[Description of the task]:
Write out the items word for word, beginning with the line that contains "Given: Click the 1000 y-axis tick label" and continuing through the last line of the items. Leave the pictures out of your answer.

[Data supplied]:

_ _ _ _

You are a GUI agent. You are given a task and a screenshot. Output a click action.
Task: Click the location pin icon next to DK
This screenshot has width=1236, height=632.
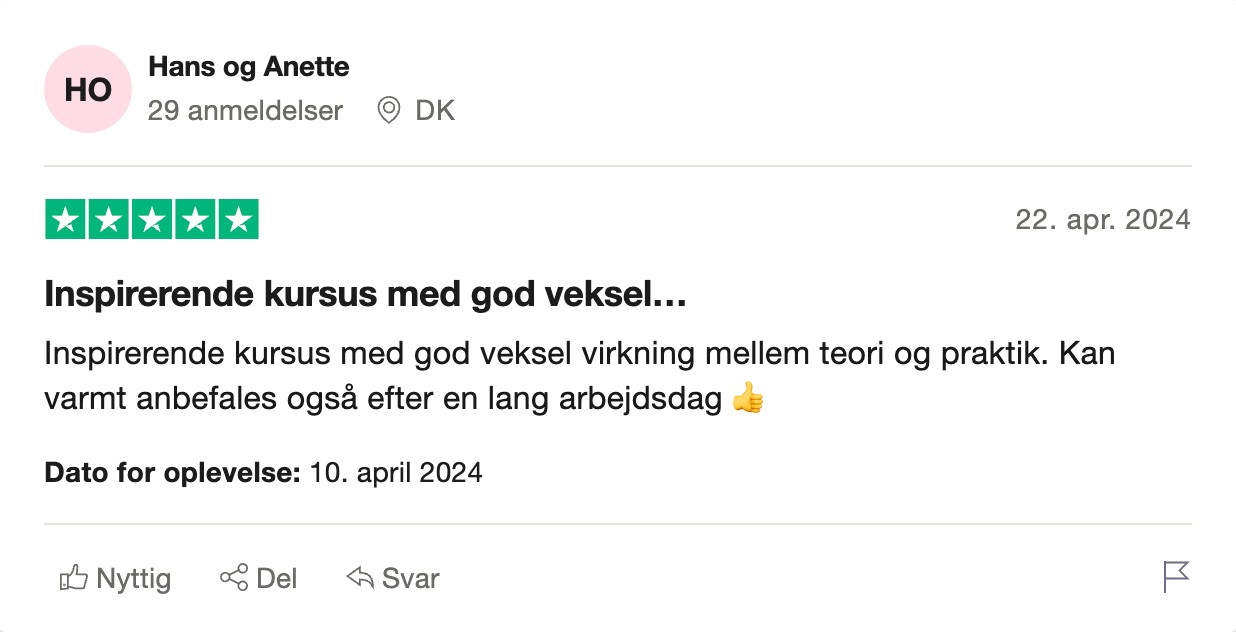click(x=389, y=111)
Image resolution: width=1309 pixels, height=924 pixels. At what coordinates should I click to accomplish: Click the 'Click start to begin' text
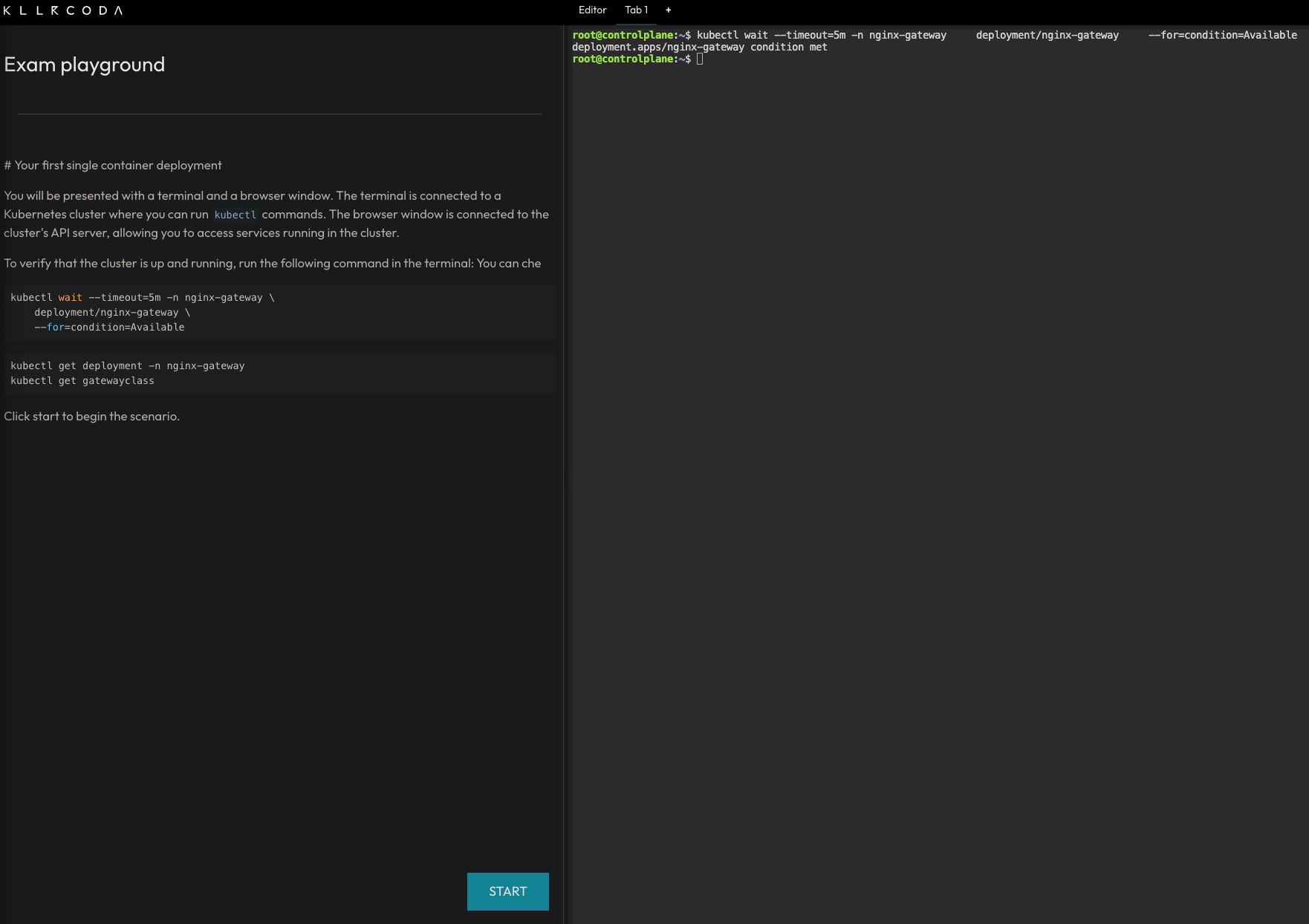tap(91, 416)
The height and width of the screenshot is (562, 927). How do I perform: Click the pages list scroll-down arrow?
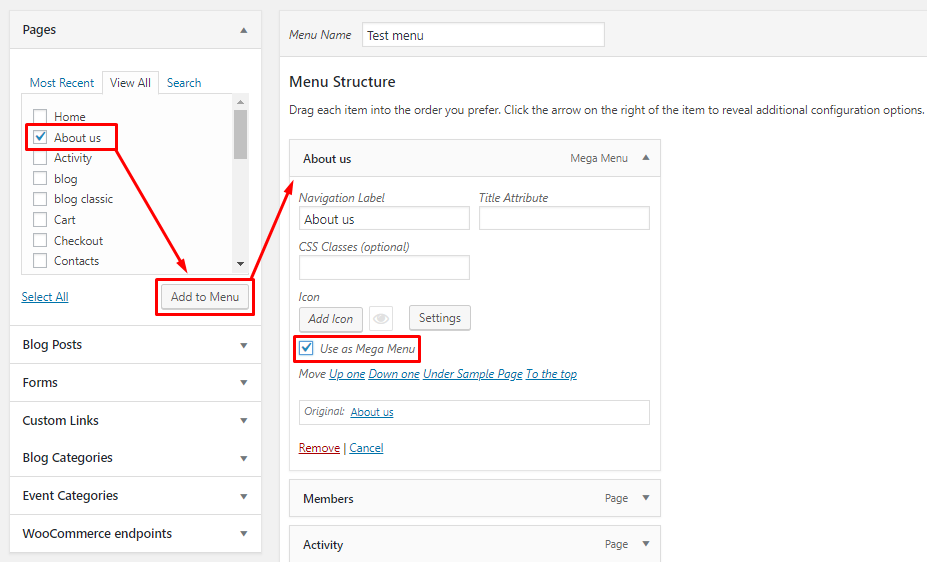point(240,264)
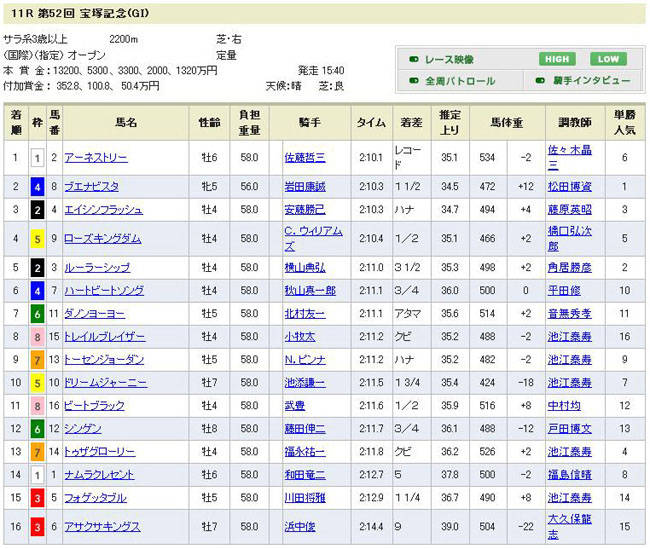View jockey 佐藤哲三 profile
The image size is (650, 549).
304,158
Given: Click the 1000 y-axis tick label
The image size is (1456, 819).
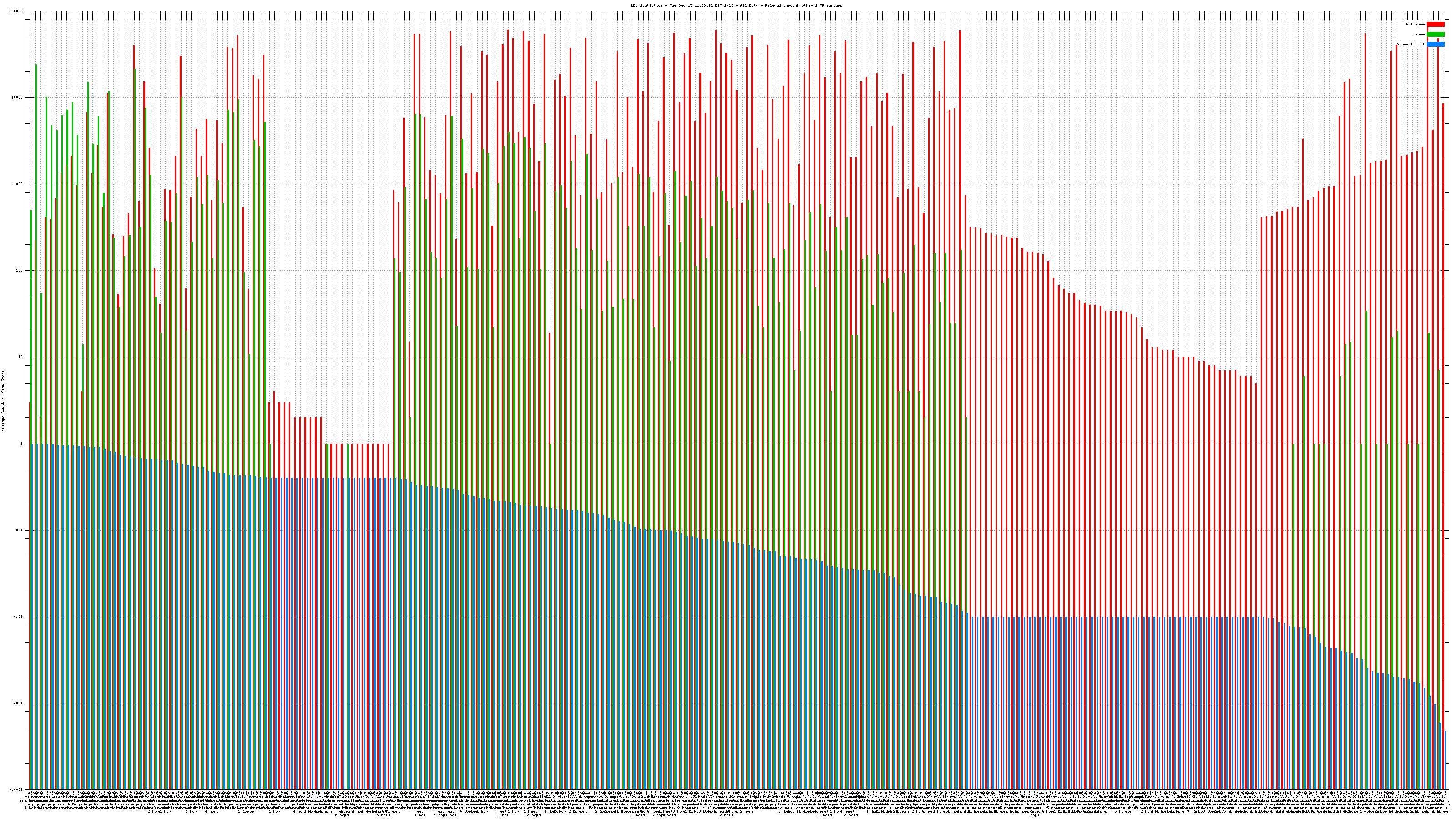Looking at the screenshot, I should point(19,184).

_ _ _ _

[Worked answer]:
Given: Click the 1000 y-axis tick label
The image size is (1456, 819).
Looking at the screenshot, I should point(19,184).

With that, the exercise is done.